After the official unveiling in the Square, there were historians who were sure the monument commemorated a hoax.

They had ample evidence to power their arguments, because in the 1850s Mansfield had been home to a newspaper writer whose subsequent national fame was all based on his terrific talent as a practical joker.  He was, in fact, the most popular practical joker in the country.

His name was David Ross Locke, and he was famous for making fun of politics through his fictional character known as Petroleum V. Nasby.  Shortly after he left Mansfield, his Nasby columns catapulted him to national celebrity, and his humorous stories were carried by newspapers all over the country.  Lincoln himself thought they were so funny he read some of the jokes to his Cabinet.

By the 1920s it was not a difficult leap to assume that somehow it was the political jokester who had set in motion the Mansfield ‘Lincoln for President’ hoax.

The main problem they had with documenting the Lincoln Endorsement was that in 1858 every politically-motivated meeting, rally, convention or tea party that took place was clearly announced or reported in the daily papers…and there was no record of any notice—before hand or afterward—that the Republicans had hosted a get-together in Mansfield.  Yet the ‘Lincoln for President’ clipping clearly stated that “an enthusiastic political meeting” took place on November 5.

Political conventions in Mansfield were not uncommon in the 1800s, and they were always big news in the papers.  On the day of the Lincoln endorsement there was no Republican gathering advertised, so folks assumed any reporting of a convention must be erroneous, or fake news.

For a number of decades historians laid the responsibility for Mansfield’s Lincoln Endorsement at the feet of author David Ross Locke, whose comic character Petroleum V. Nasby was always turning politics upside down. 
Nasby was portrayed as a drunken, shiftless and self-important bumpkin in such a way as to make any politician he supported look ridiculous.
Historians believed that the author intended the Lincoln endorsement as a practical joke, in spite of all corroborating evidence.  It was the only explanation they could come up with.

The Discovery

Sometime in the 1950s a Mansfield rare book dealer named Ernest Wessen happened upon a hotel register for the largest hotel on Main Street from the year 1858.  In the Wiler House register he found a list of names of men who had checked into the place, and were in residence there on November 5, 1858.

To his amazement he recognized that all of these guests at the Wiler House were prominent railroad owners and promoters.  They were in Mansfield to discuss details of a new railroad coming to town, and other railroad magnates had taken the opportunity to convene with them, because Mansfield was a convenient midway point between New York and Chicago.

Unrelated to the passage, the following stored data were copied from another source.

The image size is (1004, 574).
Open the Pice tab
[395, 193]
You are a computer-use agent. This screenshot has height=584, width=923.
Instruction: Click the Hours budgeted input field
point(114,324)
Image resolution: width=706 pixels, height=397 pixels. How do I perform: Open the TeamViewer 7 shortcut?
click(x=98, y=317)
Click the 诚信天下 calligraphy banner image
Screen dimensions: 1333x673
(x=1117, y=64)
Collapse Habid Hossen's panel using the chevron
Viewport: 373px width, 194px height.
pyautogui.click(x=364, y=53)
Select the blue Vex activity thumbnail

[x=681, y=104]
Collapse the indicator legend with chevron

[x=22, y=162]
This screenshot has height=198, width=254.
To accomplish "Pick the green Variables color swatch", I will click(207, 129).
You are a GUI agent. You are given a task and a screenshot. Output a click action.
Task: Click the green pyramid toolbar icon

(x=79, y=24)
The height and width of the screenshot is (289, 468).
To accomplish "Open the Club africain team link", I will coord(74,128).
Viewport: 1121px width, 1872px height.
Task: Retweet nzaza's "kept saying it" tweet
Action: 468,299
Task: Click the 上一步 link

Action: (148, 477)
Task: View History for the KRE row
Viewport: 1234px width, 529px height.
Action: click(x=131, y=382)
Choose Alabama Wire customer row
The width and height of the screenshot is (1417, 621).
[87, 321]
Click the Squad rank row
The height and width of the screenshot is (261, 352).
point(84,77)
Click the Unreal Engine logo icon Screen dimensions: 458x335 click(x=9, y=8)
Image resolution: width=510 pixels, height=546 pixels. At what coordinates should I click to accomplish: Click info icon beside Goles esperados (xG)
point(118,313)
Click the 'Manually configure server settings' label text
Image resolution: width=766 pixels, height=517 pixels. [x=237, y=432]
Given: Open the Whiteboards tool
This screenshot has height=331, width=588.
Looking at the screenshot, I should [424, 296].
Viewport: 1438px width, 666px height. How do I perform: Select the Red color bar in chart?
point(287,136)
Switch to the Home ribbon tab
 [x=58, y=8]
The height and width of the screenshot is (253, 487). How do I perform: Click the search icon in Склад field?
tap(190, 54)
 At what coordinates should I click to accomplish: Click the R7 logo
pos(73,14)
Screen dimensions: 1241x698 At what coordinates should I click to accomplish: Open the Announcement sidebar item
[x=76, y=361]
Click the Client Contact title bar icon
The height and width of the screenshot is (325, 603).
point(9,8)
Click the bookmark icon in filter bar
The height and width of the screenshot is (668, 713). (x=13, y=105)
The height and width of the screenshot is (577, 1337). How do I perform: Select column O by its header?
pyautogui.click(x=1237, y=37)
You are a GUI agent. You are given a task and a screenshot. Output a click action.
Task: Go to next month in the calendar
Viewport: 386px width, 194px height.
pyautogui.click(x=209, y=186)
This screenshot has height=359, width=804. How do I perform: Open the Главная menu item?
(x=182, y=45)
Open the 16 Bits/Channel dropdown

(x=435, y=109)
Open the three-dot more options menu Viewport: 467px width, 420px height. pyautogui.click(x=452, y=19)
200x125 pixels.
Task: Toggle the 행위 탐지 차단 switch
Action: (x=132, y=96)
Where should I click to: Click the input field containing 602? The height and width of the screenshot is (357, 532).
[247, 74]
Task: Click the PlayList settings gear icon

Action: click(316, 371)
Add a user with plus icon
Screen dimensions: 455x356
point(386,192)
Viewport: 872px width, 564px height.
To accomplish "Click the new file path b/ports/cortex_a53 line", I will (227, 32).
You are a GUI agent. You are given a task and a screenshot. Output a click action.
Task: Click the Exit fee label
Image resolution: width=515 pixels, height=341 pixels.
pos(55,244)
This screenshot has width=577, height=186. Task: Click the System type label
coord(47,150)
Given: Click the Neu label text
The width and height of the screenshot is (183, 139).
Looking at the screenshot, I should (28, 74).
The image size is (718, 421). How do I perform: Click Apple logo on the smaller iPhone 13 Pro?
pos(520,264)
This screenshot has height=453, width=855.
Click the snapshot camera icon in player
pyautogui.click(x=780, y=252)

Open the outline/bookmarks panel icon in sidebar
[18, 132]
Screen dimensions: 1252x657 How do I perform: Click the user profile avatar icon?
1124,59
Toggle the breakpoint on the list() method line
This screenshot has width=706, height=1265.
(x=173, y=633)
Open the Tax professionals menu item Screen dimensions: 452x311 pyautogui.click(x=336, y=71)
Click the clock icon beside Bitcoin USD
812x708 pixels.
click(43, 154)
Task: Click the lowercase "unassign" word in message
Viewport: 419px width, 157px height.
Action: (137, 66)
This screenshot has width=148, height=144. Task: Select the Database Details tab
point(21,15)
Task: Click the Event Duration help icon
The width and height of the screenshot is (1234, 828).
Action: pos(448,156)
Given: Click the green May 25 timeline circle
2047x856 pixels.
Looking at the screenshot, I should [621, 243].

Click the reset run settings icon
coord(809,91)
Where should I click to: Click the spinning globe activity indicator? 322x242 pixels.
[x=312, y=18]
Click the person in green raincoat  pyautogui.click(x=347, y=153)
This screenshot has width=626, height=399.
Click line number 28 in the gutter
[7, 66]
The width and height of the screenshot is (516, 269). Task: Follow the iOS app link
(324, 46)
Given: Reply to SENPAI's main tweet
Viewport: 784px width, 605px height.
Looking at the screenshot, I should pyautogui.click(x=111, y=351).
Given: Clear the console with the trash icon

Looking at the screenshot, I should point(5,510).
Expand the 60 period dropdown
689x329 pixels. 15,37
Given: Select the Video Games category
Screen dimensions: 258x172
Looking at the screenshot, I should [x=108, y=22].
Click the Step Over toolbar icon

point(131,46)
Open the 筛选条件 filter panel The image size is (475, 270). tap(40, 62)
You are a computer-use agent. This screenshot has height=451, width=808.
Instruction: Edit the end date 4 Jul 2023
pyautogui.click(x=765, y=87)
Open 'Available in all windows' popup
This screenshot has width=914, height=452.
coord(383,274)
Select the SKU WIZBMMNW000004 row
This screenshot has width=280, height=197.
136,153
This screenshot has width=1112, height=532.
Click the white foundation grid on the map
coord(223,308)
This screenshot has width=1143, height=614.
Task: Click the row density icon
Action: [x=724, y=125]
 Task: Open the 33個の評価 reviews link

On the day of the famous Lincoln Endorsement there was, indeed, an enthusiastic meeting in Mansfield—not by the Republican Party—but by the leaders of US railroads.

The old Wiler House hotel, where Lincoln’s first endorsement for President occurred, stood on Main Street in the lot just south of where the Richland Carrousel Park is today.

All of the major railroad owners, who met in Mansfield in 1858, left evidence of their presence by signing the hotel guest register.


The Power Behind the Throne

In 1858 Abraham Lincoln was not a well-known man in Ohio—he was just some not-overly-successful lawyer from Illinois.  But he was a railroad lawyer.  The presidents of railroads, who met in Mansfield, had every reason to know him, and to want him in a position to make decisions.  In 1858 there were two different main railroad routes driving toward the American West—a Northern one, and a Southern one—but neither of them had yet been granted official authority to become the first trans-continental connector.


Boiled down to the essential bones of the story, it is all quite simple: if the Democrats gained power then the Southern railroad route would be built; if the Republicans had their say then the Northern railroad would triumph.

So it was that in Mansfield, Ohio, where those New York and Chicago railroad men had no hesitation at all in loudly and enthusiastically endorsing their attorney for President of the United States.